### Problem
Reproduce every row below verbatim, omitting the pictures.
_ _ _ _ _
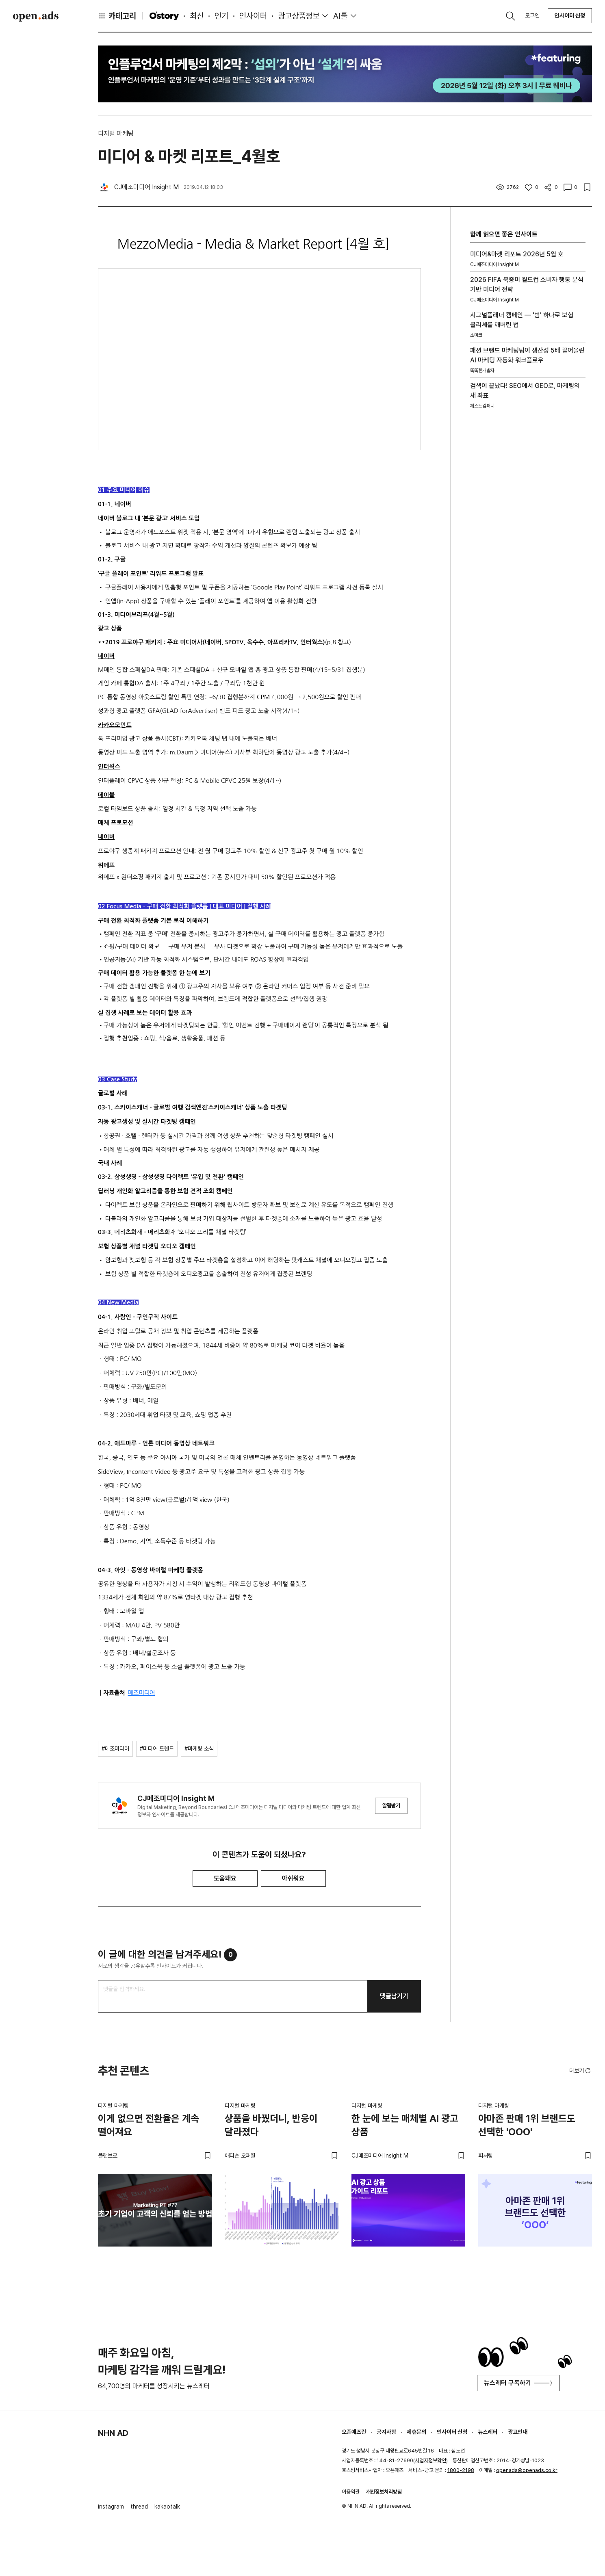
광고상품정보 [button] (298, 16)
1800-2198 (460, 2470)
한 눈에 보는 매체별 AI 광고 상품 (404, 2125)
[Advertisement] (527, 538)
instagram (111, 2506)
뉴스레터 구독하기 (518, 2383)
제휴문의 (416, 2432)
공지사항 (386, 2432)
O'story (164, 15)
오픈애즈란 (354, 2432)
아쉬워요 (293, 1878)
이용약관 (351, 2492)
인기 (221, 16)
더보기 (580, 2071)
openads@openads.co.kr (526, 2470)
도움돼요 (225, 1878)
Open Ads (36, 16)
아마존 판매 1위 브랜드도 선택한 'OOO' (526, 2125)
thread (139, 2506)
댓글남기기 (394, 1996)
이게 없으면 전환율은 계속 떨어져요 (148, 2125)
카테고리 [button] (117, 16)
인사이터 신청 (570, 15)
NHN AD (113, 2433)
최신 (197, 16)
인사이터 (253, 16)
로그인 (532, 15)
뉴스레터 (487, 2432)
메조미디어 (141, 1693)
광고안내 (517, 2432)
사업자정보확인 (430, 2460)
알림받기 (391, 1806)
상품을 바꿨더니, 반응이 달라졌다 (271, 2125)
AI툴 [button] (340, 16)
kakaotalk (167, 2506)
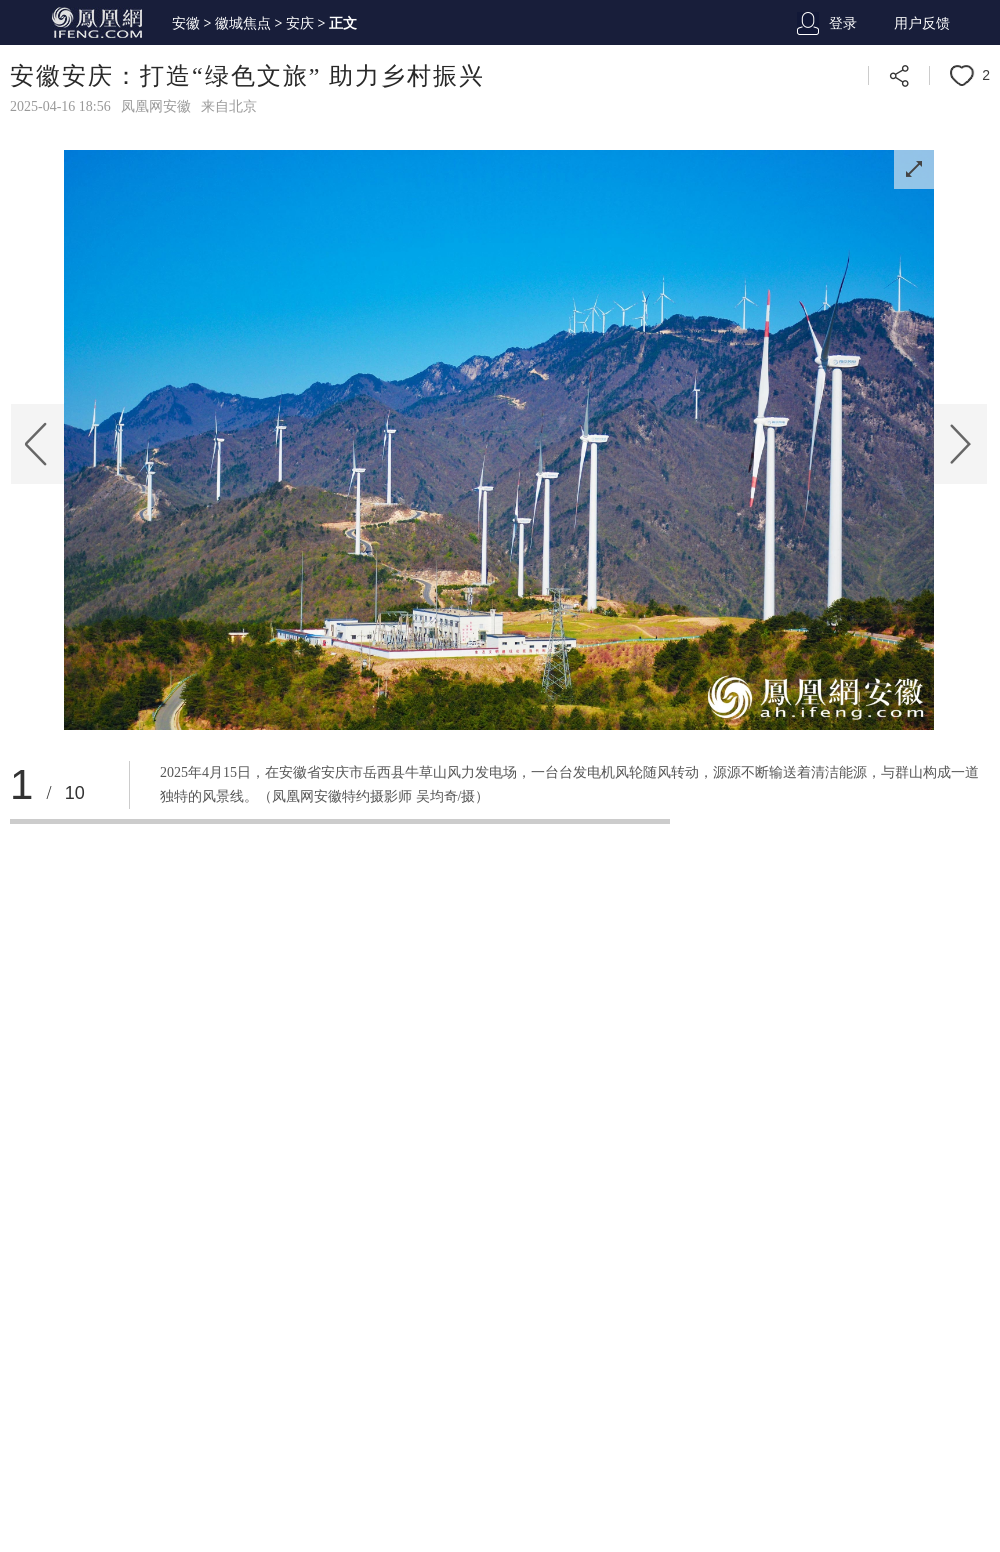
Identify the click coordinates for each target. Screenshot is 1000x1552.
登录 (843, 23)
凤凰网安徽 (156, 106)
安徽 (186, 23)
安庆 (300, 23)
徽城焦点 (243, 23)
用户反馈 (922, 23)
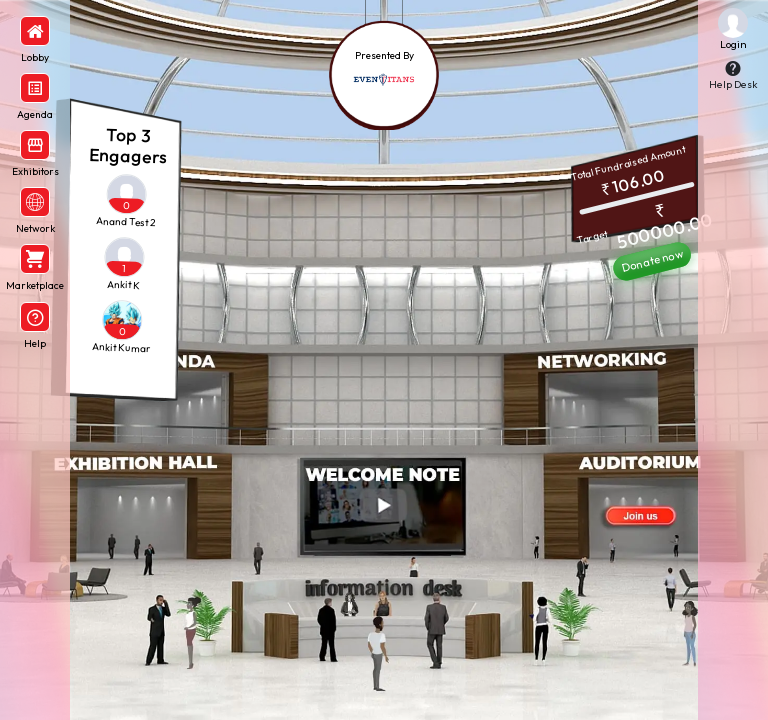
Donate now (652, 261)
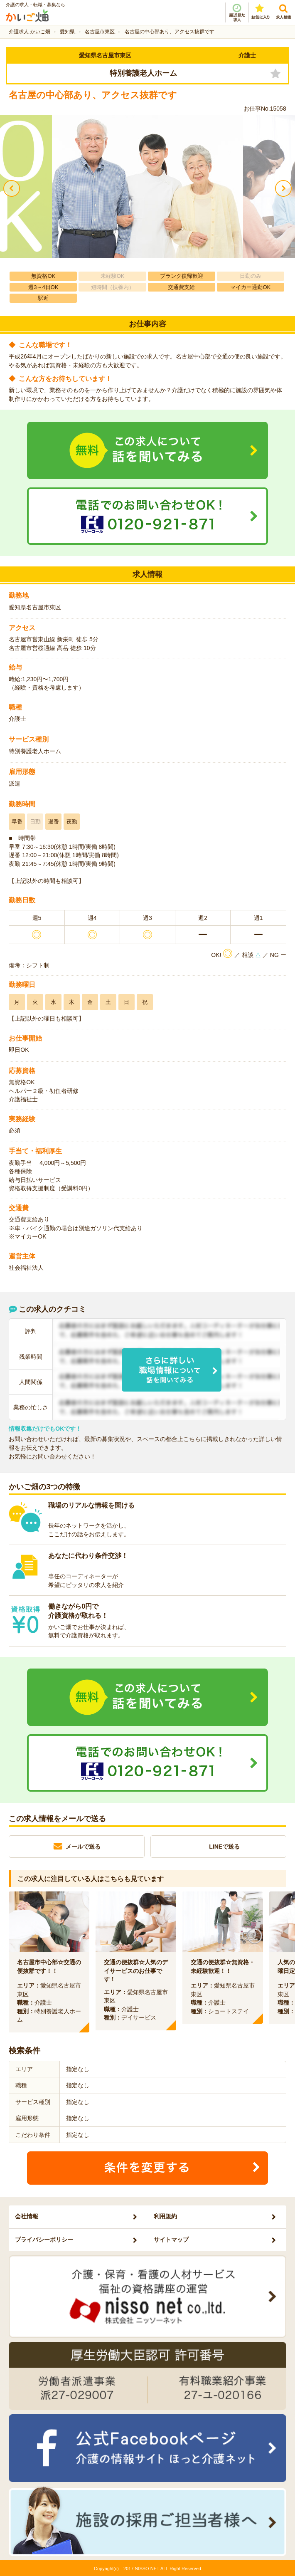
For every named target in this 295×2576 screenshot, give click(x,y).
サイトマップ (171, 2239)
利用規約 (165, 2216)
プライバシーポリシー (44, 2239)
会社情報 (26, 2216)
_ _ _ _ _
### Result
광고상품정보 [button] (298, 16)
1800-2198 (460, 2470)
한 눈에 보는 매체별 AI 광고 상품 (404, 2125)
[Advertisement] (527, 538)
instagram (111, 2506)
뉴스레터 구독하기 (518, 2383)
제휴문의 (416, 2432)
공지사항 (386, 2432)
O'story (164, 15)
오픈애즈란 (354, 2432)
아쉬워요 (293, 1878)
이용약관 (351, 2492)
인기 (221, 16)
더보기 (580, 2071)
openads@openads.co.kr (526, 2470)
도움돼요 (225, 1878)
Open Ads (36, 16)
아마존 판매 1위 브랜드도 선택한 'OOO' (526, 2125)
thread (139, 2506)
댓글남기기 (394, 1996)
이게 없으면 전환율은 계속 떨어져요 (148, 2125)
카테고리 [button] (117, 16)
인사이터 신청 (570, 15)
NHN AD (113, 2433)
최신 (197, 16)
인사이터 (253, 16)
로그인 (532, 15)
뉴스레터 (487, 2432)
메조미디어 (141, 1693)
광고안내 (517, 2432)
사업자정보확인 (430, 2460)
알림받기 (391, 1806)
상품을 바꿨더니, 반응이 달라졌다 (271, 2125)
AI툴 [button] (340, 16)
kakaotalk (167, 2506)
Identify the click coordinates for each target. Screenshot is 1000x1552.
登录 (843, 23)
凤凰网安徽 (156, 106)
安徽 (186, 23)
安庆 (300, 23)
徽城焦点 (243, 23)
用户反馈 (922, 23)
Donate now (652, 261)
For every named target in this 295×2576 screenshot, give click(x,y).
サイトマップ (171, 2239)
利用規約 (165, 2216)
プライバシーポリシー (44, 2239)
会社情報 (26, 2216)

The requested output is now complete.